Donald Trump gèle tous les actifs du gouvernement vénézuélien aux USA: Le Venezuela réagit!

Le président américain Donald Trump a publié ce décret lundi, annonçant que “tous les avoirs et intérêts du gouvernement vénézuélien aux Etats-Unis… sont bloqués, et ne peuvent être cédés, rachetés, exportés, retirés ou réglés d’une quelconque autre manière”.

Les relations commerciales entre Washington et ce pays sud-américain sont comparables à celles avec le Cuba, la Syrie, l’Iran et la Corée du Nord. L’interdiction faite aux Américains de faire des affaires avec le gouvernement du Venezuela prend effet immédiatement.

« Tous les biens et intérêts du gouvernement du Venezuela qui se trouvent aux États-Unis… sont bloqués et ne peuvent être cédés, payés, exportés, retirés ou autrement traités », précise le décret.
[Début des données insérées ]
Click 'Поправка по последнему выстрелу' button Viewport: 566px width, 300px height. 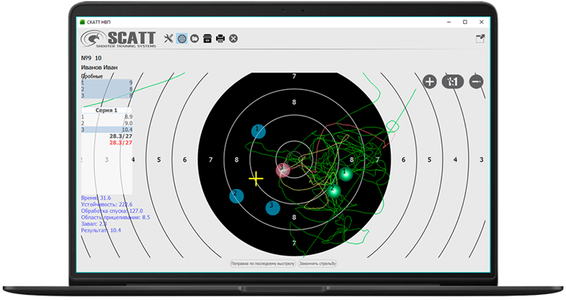pos(263,263)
L’ordonnance, signée lundi par le président Trump, faisait état de la poursuite de «l’usurpation» du pouvoir par Maduro et de violations des droits de l’homme par ses fidèles.

Bien que l’ordre ne soit pas conforme à un embargo commercial absolu, il représente l’action la plus déterminée des États-Unis visant à renverser Maduro depuis que l’administration Trump a reconnu le leader de l’opposition, Juan Guaidó, en tant que dirigeant légitime du Venezuela en janvier.

En tant que tel, il place le Venezuela au même niveau que des adversaires tels que Cuba, la Syrie, l’Iran et la Corée du Nord, qui ont également été soumis à des mesures strictes de la part des États-Unis.

Les sanctions précédentes visaient des dizaines d’initiés du gouvernement vénézuélien ainsi que l’industrie pétrolière de la nation sud-américaine, source de la quasi-totalité de ses recettes d’exportation.

Dans le cadre de l’ordre exécutif, il sera interdit aux Américains de s’engager dans des transactions avec toute personne voulant assister Maduro ou son gouvernement. Les mêmes partisans de Maduro seront également interdits d’entrée aux États-Unis.

Des exceptions seront autorisées pour la livraison de nourriture, de médicaments et de vêtements. Les transactions avec le secteur privé encore important du Venezuela ne semblent pas non plus être affectées.

La Chine et la Russie continuent de soutenir Maduro, poussant le conseiller américain à la Sécurité nationale, John Bolton, à avertir lundi les deux pays de ne pas doubler leur soutien à son égard.

Mardi, Bolton et le secrétaire américain au Commerce, Wilbur Ross, ont représenté les États-Unis à la Conférence internationale pour la démocratie au Venezuela.

Des représentants de plus de 50 pays ont assisté à la conférence. Ils ont reconnu Guaidó comme président du Venezuela et ont estimé que la réélection de Maduro l’année dernière était frauduleuse.

Quelques instants après l’annonce de l’ordre exécutif, Bolton a tweeté qu’il envisageait ce qu’il espérait être une journée «productive» à Lima.

Le Venezuela a qualifié mardi la décision de la Maison Blanche de geler tous les actifs de l’Etat vénézuélien aux Etats-Unis de “nouvelle attaque grave”.

Les nouvelles sanctions imposées par l’administration Trump font suite à une série de “mesures arbitraires relevant du terrorisme économique à l’encontre du peuple vénézuélien”, a déclaré mardi le ministère des Affaires étrangères du Venezuela dans un communiqué.

“Washington a émis un nouveau décret visant à officialiser l’embargo économique, commercial et financier criminel qui est déjà en place, et qui nuit gravement à la société vénézuélienne depuis quelques années”, a annoncé le ministère.